Every day now we have investment banks and others telling us that the Australian housing party is over. Estimates for price falls over the next year or so vary from  7.5% to 25%. Even the Reserve Bank of Australia is in on the act. But it is trying to but a positive spin on any downturn after having encouraged new house and apartment construction as being “good for the economy”.

The full impact of new housing supply will not be felt for a year or so. It is almost certain that there will be a surplus when everything now under construction is complete. This is a bad omen for the Australian economy as there is not much to it, if you remove the building and selling of new houses and apartments.

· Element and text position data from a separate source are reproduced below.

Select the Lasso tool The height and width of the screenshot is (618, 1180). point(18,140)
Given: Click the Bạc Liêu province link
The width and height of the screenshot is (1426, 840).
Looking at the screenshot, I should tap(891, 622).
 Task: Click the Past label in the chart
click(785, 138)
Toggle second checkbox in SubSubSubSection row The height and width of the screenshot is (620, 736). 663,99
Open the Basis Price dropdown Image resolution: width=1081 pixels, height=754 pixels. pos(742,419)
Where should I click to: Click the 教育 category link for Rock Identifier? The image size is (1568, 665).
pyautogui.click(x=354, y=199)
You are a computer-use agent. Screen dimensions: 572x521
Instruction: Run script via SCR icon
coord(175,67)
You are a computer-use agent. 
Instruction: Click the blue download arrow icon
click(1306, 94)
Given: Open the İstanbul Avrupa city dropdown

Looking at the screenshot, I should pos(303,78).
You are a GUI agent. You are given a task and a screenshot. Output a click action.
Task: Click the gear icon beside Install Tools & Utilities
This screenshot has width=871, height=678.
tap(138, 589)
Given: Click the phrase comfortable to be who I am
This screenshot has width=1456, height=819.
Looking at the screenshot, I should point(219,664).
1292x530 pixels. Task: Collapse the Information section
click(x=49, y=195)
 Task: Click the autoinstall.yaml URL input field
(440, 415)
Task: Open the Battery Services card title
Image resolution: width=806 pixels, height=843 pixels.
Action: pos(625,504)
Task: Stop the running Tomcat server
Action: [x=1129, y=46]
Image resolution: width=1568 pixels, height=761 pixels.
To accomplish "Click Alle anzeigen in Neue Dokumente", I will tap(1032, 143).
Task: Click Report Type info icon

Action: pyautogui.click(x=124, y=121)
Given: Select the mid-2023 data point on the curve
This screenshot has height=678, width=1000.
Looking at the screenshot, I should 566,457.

Macquarie Bank has estimated that new supply will be >200,000 dwellings, whereas demand will be 170,000 to 180,000.

The effect will be downward pressure on both house prices and rents. And possibly an economy driven into recession. There are many signs of a coming downturn.

  • For Sale signs are springing up everywhere.
  • Auction clearance rates continue to decline. In parts of Sydney it is down to 40%.
  • More properties are now being bought by investors, mostly domestic, than by owner-occupiers.
  • Household debt has soared, it is now around 140% of income.
  • The house price to income ratio is a stratospheric 6.4 times.
  • Rental yield is now around 1% after costs.
  • Some banks have raised mortgage rates in an attempt to calm the market and are charging investors more than owner-occupiers.
  • The big four banks have recently raised $18 billion to help cover potential losses from the housing market.
  • Some sell side analysts now have the big four banks as a sell because of housing exposure.

In my opinion the situation could quickly become very grim. As prices decline people start to move into a negative equity position. If the bank takes possession of the house and sells it, any outstanding debt still has to be repaid. The alternative is bankruptcy. A downturn is accelerated by those who are forced sellers. Job losses, divorce, deaths all put stress on mortgagees ability to pay.

Read more about the Australian housing market here and here, and about banks here.


This is not a good time to buy a house in Australia, particularly in Sydney and Melbourne; the cities that have seen the biggest gains. In fact, I know people who have sold and are now renting. They expect to buy back in at lower levels.

The financial sector makes up around 50% of the Australia stock market. In turn, the big four banks make up around half of the finance sector. Most of their income comes from mortgage repayments on residential and commercial real estate. They have had a great year in earnings, but share prices are well off the March 2015 highs. They currently look like a risky investment, especially with potentially lower future dividends.